#### TASK REQUIREMENTS
Copy every line that holds the string "Değişiklikleri" from the data below.

#### GIVEN DATA
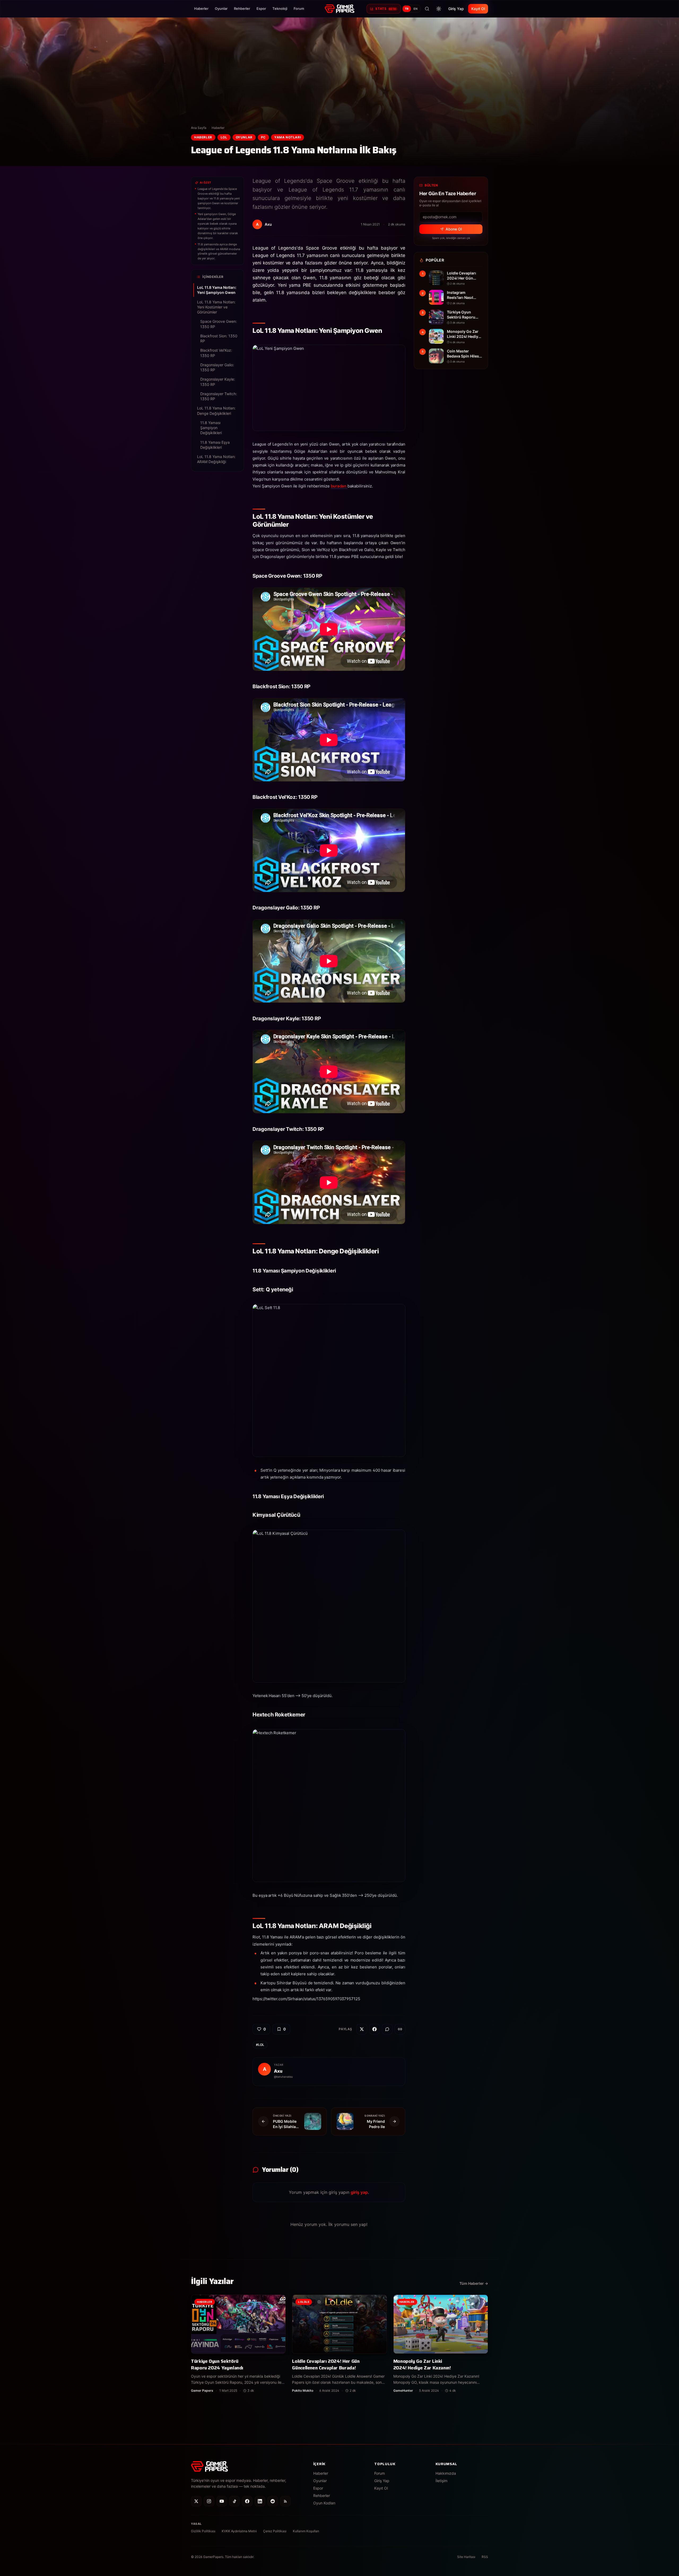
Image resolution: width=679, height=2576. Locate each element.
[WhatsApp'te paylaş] (387, 2029)
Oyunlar (221, 8)
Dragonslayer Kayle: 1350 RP (217, 381)
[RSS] (285, 2501)
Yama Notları (287, 137)
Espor (261, 8)
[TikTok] (234, 2501)
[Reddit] (272, 2501)
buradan (339, 486)
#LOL (260, 2045)
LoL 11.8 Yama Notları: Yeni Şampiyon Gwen (216, 290)
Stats (385, 9)
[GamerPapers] (339, 9)
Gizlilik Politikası (203, 2531)
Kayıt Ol (478, 8)
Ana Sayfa (198, 128)
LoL (224, 137)
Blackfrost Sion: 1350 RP (218, 338)
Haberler (201, 8)
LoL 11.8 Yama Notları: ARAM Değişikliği (216, 459)
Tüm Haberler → (473, 2283)
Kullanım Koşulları (306, 2531)
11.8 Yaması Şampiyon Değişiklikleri (211, 427)
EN (416, 9)
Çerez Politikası (274, 2531)
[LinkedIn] (260, 2501)
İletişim (441, 2480)
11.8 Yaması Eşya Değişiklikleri (215, 445)
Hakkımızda (446, 2473)
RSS (485, 2557)
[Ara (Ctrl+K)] (427, 8)
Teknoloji (279, 8)
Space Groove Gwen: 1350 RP (218, 324)
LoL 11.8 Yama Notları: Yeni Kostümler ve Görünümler (216, 307)
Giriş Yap (456, 8)
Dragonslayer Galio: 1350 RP (217, 367)
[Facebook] (247, 2501)
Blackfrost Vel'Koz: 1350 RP (216, 353)
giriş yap (359, 2192)
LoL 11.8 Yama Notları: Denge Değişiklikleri (216, 410)
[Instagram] (209, 2501)
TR (407, 9)
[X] (196, 2501)
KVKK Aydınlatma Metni (239, 2531)
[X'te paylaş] (361, 2029)
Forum (299, 8)
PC (263, 137)
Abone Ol (454, 229)
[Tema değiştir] (438, 8)
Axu (278, 2071)
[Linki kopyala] (400, 2029)
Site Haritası (466, 2557)
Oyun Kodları (324, 2503)
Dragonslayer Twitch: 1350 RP (218, 396)
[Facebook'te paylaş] (374, 2029)
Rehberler (242, 8)
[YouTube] (221, 2501)
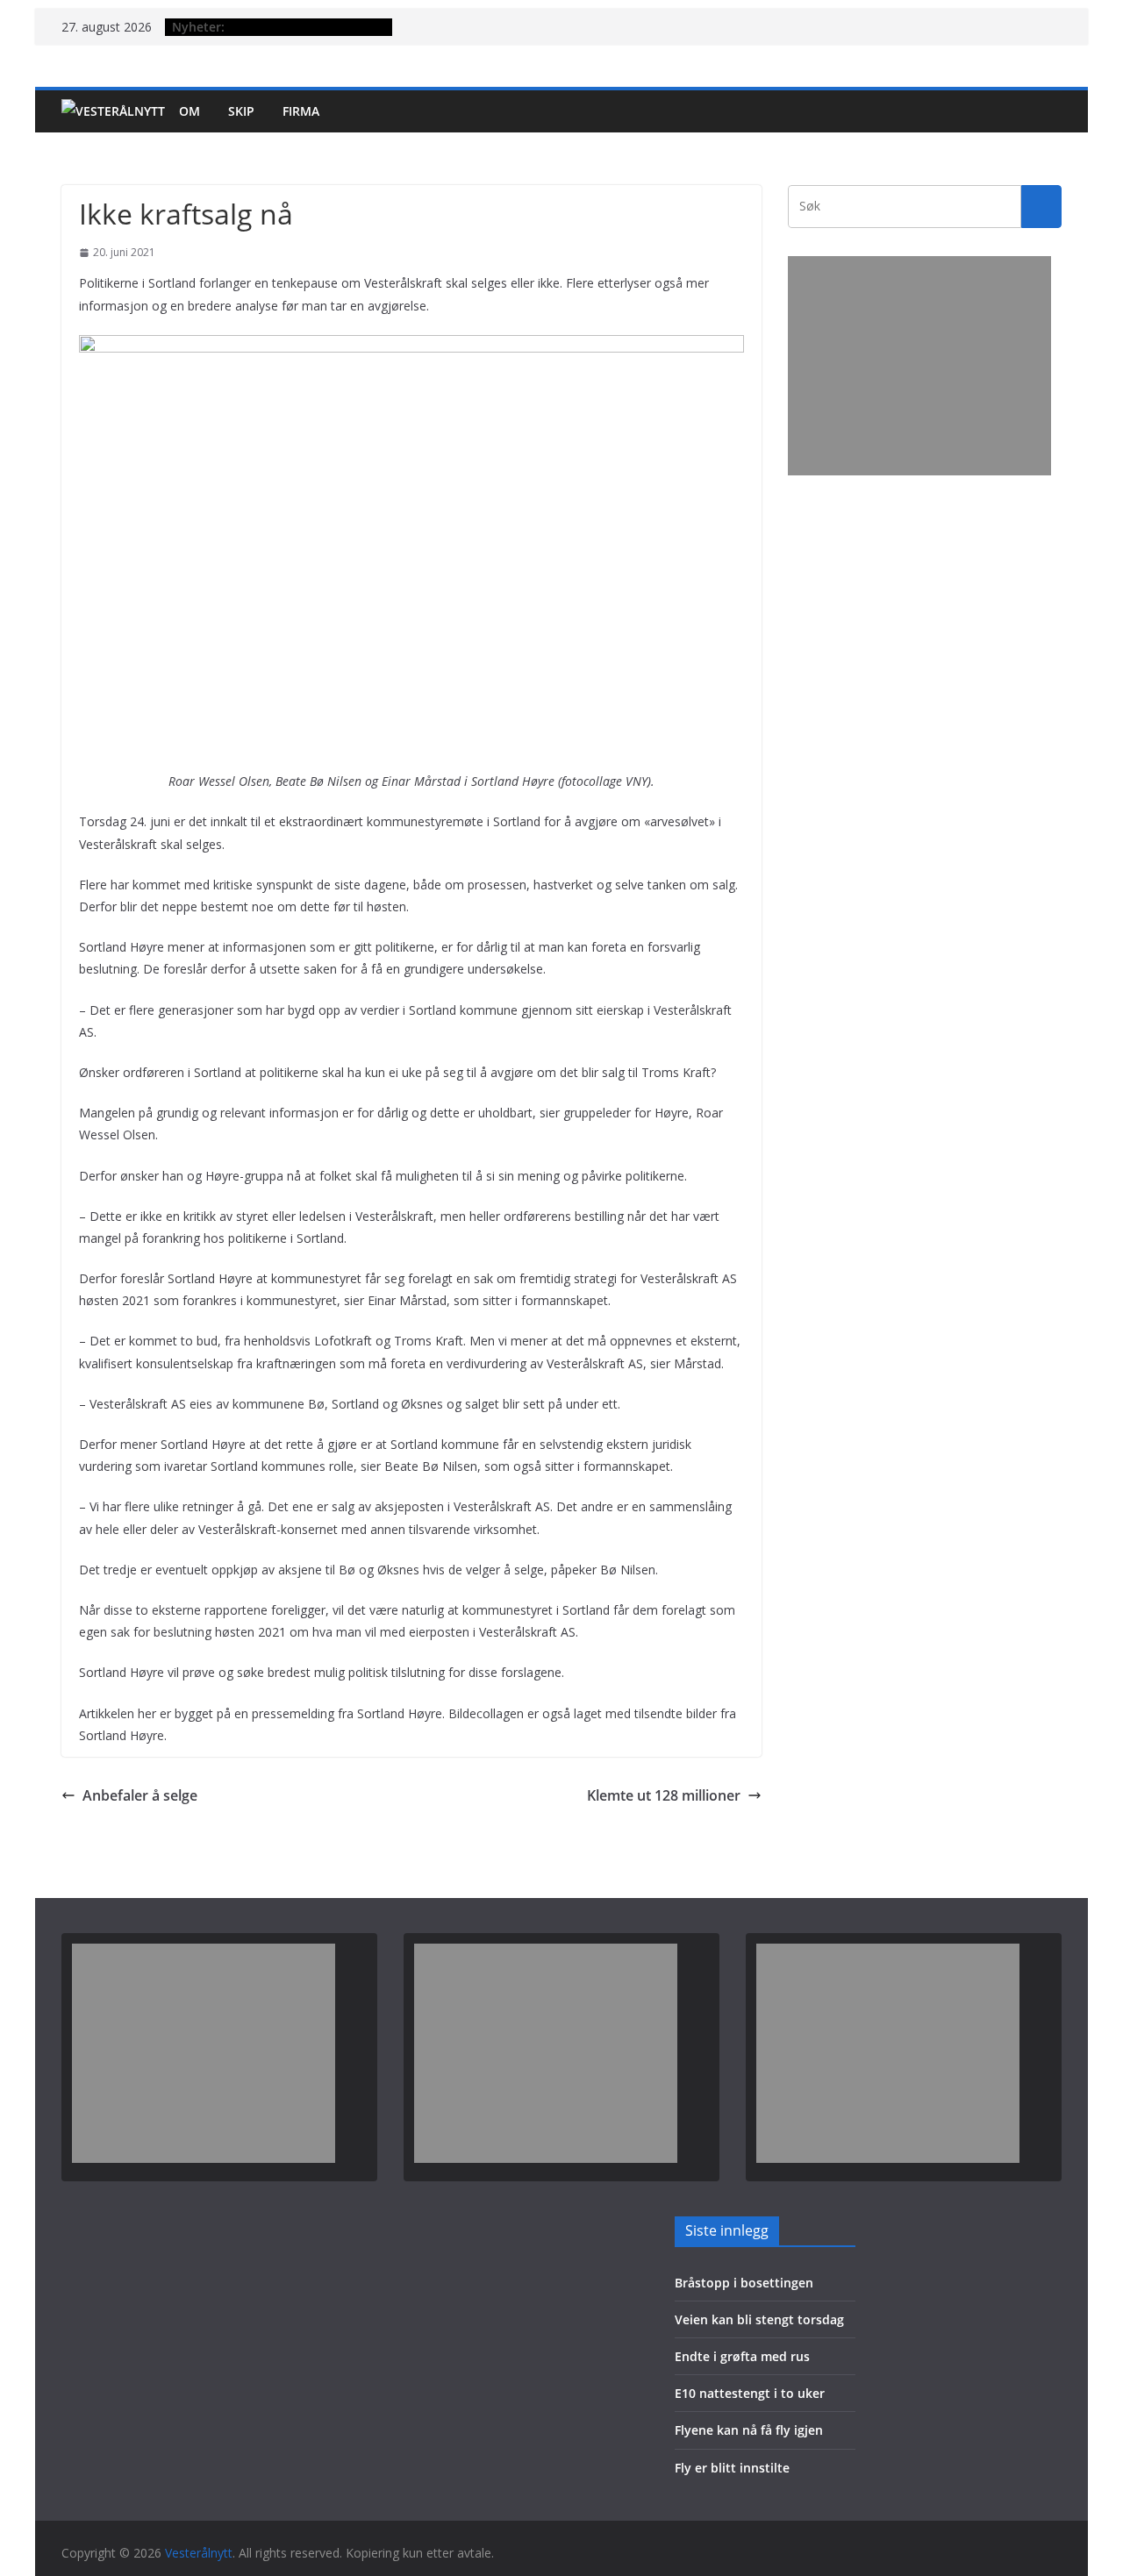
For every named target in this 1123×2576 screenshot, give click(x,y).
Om (189, 111)
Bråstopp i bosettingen (744, 2282)
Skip (241, 111)
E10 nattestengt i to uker (750, 2393)
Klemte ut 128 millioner (663, 1795)
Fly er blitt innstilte (732, 2467)
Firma (301, 111)
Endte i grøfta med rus (742, 2356)
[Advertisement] (919, 365)
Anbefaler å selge (139, 1795)
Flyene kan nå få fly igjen (749, 2430)
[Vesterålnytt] (113, 111)
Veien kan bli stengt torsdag (759, 2319)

#### YOUR RESPONSE
11.8 Yaması Şampiyon Değişiklikleri (211, 427)
11.8 Yaması Eşya Değişiklikleri (215, 445)
LoL 11.8 Yama Notları: Denge Değişiklikleri (216, 410)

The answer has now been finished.